ABOUT THIS TASK -> Line by line, print the records exactly.

DATA FOR THIS EXERCISE ->
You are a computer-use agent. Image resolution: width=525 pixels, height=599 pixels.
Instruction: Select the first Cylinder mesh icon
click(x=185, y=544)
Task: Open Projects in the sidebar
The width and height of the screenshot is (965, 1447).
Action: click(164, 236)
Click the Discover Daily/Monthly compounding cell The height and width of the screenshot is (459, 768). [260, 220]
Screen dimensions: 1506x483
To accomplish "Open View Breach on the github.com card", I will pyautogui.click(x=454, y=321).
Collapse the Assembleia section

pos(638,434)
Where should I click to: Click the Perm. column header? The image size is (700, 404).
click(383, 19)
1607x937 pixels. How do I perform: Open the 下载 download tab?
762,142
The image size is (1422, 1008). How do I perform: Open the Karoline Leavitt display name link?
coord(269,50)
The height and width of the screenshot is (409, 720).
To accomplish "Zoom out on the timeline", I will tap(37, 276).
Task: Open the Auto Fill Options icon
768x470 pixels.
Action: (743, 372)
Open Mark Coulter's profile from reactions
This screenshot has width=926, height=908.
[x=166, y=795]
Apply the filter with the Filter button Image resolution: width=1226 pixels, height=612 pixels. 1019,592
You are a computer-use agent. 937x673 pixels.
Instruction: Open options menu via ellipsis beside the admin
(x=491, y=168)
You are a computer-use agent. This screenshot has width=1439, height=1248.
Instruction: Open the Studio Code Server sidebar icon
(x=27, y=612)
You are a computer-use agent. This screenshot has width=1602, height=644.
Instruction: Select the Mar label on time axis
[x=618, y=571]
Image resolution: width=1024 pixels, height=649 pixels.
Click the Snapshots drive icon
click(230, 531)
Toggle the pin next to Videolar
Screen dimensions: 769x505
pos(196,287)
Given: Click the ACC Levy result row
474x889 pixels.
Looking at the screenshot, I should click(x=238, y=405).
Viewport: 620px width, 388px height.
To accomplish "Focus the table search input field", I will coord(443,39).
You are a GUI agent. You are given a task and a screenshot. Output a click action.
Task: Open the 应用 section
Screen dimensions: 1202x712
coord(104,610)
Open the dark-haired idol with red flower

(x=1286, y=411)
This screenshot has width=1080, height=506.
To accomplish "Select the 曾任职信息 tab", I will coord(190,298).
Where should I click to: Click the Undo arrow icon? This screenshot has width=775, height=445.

WRITTEN ANSWER ->
You are a computer-use agent. Image resolution: width=525 pixels, height=599 pixels.
Instruction: Select the first Cylinder mesh icon
click(x=185, y=544)
Task: Open Projects in the sidebar
The width and height of the screenshot is (965, 1447).
Action: click(164, 236)
Click the Discover Daily/Monthly compounding cell The height and width of the screenshot is (459, 768). [260, 220]
Screen dimensions: 1506x483
To accomplish "Open View Breach on the github.com card", I will pyautogui.click(x=454, y=321).
Collapse the Assembleia section

pos(638,434)
Where should I click to: Click the Perm. column header? The image size is (700, 404).
click(383, 19)
1607x937 pixels. How do I perform: Open the 下载 download tab?
762,142
The image size is (1422, 1008). How do I perform: Open the Karoline Leavitt display name link?
coord(269,50)
The height and width of the screenshot is (409, 720).
To accomplish "Zoom out on the timeline", I will tap(37, 276).
Task: Open the Auto Fill Options icon
768x470 pixels.
Action: (743, 372)
Open Mark Coulter's profile from reactions
This screenshot has width=926, height=908.
[x=166, y=795]
Apply the filter with the Filter button Image resolution: width=1226 pixels, height=612 pixels. 1019,592
You are a computer-use agent. 937x673 pixels.
Instruction: Open options menu via ellipsis beside the admin
(x=491, y=168)
You are a computer-use agent. This screenshot has width=1439, height=1248.
Instruction: Open the Studio Code Server sidebar icon
(x=27, y=612)
You are a computer-use agent. This screenshot has width=1602, height=644.
Instruction: Select the Mar label on time axis
[x=618, y=571]
Image resolution: width=1024 pixels, height=649 pixels.
Click the Snapshots drive icon
click(230, 531)
Toggle the pin next to Videolar
Screen dimensions: 769x505
pos(196,287)
Given: Click the ACC Levy result row
474x889 pixels.
Looking at the screenshot, I should click(x=238, y=405).
Viewport: 620px width, 388px height.
To accomplish "Focus the table search input field", I will coord(443,39).
You are a GUI agent. You are given a task and a screenshot. Output a click action.
Task: Open the 应用 section
Screen dimensions: 1202x712
coord(104,610)
Open the dark-haired idol with red flower

(x=1286, y=411)
This screenshot has width=1080, height=506.
To accomplish "Select the 曾任职信息 tab", I will coord(190,298).
Where should I click to: Click the Undo arrow icon? This screenshot has width=775, height=445.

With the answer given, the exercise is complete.